• _Records supplied_
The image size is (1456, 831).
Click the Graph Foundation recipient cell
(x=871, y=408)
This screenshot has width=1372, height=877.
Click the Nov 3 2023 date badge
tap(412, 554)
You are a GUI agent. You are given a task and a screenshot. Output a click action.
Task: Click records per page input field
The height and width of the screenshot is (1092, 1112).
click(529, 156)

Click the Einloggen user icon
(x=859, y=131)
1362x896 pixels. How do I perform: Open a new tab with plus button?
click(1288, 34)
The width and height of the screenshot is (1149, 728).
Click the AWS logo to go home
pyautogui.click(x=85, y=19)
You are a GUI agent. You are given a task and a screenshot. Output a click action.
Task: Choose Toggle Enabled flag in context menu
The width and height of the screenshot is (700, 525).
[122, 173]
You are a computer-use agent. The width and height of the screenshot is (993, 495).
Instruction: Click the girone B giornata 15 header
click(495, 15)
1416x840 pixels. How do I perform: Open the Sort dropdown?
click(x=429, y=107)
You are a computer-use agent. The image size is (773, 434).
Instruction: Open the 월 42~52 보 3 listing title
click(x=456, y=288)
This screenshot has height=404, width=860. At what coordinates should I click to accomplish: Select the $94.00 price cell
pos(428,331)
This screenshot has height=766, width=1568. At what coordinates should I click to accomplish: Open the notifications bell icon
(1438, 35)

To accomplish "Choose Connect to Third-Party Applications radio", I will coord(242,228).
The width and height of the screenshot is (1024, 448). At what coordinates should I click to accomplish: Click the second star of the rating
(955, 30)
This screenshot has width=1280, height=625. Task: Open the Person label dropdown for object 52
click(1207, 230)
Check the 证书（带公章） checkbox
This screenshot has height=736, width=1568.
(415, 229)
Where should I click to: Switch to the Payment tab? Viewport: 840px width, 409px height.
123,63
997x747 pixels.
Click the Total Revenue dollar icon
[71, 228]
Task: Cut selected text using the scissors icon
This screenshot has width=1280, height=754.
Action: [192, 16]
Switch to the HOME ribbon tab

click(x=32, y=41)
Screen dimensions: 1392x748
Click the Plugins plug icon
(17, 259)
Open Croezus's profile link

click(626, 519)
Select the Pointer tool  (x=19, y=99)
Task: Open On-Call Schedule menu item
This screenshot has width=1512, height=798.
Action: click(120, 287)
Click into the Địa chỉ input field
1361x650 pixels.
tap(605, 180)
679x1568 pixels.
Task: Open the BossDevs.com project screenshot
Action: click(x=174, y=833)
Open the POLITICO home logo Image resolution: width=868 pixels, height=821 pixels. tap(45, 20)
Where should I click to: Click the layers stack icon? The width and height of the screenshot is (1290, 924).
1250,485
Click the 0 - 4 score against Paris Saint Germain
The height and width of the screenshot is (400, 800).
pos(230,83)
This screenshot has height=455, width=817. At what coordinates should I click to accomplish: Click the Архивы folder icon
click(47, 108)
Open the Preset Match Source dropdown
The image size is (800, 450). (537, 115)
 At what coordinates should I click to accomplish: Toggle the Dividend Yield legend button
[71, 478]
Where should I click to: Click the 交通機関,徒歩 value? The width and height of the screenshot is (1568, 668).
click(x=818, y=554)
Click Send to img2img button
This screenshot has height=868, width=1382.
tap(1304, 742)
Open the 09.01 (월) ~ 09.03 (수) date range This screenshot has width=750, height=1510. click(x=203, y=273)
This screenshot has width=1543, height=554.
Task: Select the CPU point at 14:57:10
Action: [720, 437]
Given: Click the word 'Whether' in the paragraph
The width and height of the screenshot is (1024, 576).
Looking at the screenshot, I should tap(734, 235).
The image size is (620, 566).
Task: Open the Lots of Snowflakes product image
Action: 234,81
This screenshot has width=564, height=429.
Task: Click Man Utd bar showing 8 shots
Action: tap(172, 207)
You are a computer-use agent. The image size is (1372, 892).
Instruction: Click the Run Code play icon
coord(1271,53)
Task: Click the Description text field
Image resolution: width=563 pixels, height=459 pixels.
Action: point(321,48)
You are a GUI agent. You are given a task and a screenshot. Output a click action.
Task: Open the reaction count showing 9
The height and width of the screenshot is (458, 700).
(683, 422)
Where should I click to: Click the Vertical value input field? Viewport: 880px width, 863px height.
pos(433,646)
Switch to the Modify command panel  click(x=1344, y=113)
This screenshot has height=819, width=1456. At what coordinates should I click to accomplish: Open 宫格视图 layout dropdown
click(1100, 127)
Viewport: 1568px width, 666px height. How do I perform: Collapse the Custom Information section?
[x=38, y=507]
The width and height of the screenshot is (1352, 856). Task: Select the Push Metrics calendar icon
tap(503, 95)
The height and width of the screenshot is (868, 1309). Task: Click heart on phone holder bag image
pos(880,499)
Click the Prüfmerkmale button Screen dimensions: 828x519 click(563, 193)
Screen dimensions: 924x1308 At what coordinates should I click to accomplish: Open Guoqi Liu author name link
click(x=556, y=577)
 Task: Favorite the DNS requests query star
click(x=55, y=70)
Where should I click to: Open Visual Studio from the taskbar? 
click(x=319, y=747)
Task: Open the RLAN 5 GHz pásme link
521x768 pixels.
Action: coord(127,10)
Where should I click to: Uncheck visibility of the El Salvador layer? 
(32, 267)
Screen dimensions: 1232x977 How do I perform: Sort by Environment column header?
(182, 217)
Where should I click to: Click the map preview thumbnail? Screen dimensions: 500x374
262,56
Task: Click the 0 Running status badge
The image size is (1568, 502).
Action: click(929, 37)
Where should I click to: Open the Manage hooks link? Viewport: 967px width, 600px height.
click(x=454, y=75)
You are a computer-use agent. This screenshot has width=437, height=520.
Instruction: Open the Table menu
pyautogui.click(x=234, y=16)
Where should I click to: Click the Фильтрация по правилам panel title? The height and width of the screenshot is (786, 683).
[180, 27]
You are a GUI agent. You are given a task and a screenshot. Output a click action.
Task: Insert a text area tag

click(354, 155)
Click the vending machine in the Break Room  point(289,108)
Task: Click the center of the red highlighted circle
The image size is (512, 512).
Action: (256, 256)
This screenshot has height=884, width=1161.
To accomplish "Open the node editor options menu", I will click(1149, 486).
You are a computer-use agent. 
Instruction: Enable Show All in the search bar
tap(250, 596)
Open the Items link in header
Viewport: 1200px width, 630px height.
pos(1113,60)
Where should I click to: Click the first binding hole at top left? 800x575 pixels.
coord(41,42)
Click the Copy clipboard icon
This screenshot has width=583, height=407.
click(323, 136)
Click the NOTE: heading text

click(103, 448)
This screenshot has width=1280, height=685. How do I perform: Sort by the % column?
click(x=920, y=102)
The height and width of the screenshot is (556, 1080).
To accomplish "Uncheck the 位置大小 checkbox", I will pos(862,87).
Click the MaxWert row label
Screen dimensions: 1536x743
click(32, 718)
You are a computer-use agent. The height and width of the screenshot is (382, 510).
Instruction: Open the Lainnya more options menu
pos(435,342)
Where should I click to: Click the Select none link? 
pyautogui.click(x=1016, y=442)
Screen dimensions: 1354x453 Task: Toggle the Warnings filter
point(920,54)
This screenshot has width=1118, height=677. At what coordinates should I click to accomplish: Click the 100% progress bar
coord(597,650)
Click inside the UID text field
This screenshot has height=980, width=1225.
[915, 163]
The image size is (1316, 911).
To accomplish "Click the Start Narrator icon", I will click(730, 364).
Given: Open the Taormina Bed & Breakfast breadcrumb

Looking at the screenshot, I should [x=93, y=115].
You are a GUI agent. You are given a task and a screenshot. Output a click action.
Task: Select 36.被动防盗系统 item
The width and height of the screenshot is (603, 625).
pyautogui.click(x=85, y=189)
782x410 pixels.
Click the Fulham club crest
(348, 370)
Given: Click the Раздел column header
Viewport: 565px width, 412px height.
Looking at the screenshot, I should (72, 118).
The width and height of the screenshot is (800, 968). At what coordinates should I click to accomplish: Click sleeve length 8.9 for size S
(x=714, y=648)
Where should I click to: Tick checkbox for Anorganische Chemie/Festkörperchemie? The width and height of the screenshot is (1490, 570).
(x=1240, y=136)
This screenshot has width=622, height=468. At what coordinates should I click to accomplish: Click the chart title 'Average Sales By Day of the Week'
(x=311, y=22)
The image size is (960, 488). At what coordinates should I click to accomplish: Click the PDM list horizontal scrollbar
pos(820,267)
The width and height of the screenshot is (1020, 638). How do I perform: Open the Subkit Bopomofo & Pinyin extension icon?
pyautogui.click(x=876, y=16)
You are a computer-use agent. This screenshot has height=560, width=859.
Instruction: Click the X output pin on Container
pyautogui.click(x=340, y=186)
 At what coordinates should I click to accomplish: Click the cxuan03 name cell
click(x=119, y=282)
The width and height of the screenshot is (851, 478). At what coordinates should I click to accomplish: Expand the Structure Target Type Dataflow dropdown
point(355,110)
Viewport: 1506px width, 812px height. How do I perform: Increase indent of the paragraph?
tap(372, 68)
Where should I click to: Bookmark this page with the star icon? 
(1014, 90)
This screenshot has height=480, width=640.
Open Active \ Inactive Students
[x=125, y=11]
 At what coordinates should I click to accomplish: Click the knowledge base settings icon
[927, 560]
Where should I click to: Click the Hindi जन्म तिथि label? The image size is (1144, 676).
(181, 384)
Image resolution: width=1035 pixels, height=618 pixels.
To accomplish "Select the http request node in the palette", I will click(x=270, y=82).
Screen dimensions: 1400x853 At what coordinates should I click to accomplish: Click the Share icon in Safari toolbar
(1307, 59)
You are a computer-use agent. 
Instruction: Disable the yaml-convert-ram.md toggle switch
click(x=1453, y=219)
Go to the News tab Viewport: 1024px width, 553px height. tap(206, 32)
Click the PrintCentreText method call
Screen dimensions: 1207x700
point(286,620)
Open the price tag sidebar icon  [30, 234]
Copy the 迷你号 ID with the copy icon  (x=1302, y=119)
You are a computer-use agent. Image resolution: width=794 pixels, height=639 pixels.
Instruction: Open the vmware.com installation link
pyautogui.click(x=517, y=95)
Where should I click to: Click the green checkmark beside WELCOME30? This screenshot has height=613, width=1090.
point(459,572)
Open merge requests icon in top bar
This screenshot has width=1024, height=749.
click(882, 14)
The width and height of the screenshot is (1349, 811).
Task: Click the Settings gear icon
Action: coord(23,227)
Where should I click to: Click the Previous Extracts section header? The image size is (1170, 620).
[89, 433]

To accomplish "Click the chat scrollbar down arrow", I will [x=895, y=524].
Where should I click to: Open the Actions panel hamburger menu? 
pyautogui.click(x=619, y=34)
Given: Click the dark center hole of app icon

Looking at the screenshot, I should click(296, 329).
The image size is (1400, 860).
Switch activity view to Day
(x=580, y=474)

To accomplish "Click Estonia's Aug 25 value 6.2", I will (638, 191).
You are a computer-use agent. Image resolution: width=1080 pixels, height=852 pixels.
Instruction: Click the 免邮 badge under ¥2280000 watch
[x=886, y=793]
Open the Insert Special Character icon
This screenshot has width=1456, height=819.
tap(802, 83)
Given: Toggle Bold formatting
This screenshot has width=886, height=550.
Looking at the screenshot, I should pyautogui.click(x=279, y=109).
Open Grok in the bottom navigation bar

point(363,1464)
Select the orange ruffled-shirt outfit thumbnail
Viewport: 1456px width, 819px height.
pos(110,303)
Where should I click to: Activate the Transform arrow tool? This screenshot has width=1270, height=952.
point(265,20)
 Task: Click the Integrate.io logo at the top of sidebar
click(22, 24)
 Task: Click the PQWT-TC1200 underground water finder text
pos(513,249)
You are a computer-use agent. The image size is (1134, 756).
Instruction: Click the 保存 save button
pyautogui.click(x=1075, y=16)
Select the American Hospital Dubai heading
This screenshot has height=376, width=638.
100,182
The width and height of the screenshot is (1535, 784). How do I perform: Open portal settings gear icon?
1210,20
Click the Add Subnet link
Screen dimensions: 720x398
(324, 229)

• _Requirement_
Copy out the lines from the one containing "Click the NOTE: heading text" through the one containing "point(920,54)", requests included, and scale every coordinate in the answers by 2.3, rounding to whole numbers with halves going up. All other numbers stay as they are.

• _Final result_
Click the NOTE: heading text

click(237, 1030)
This screenshot has width=1280, height=685. How do I perform: Sort by the % column?
click(x=2116, y=235)
The height and width of the screenshot is (556, 1080).
To accomplish "Uncheck the 位置大小 checkbox", I will pos(1983,200).
Click the MaxWert row label
Screen dimensions: 1536x743
click(74, 1651)
You are a computer-use agent. The height and width of the screenshot is (382, 510).
Instruction: Open the Lainnya more options menu
pos(1001,787)
Where should I click to: Click the Select none link? 
pyautogui.click(x=2337, y=1017)
Screen dimensions: 1354x453 Task: Toggle the Warnings filter
point(2116,124)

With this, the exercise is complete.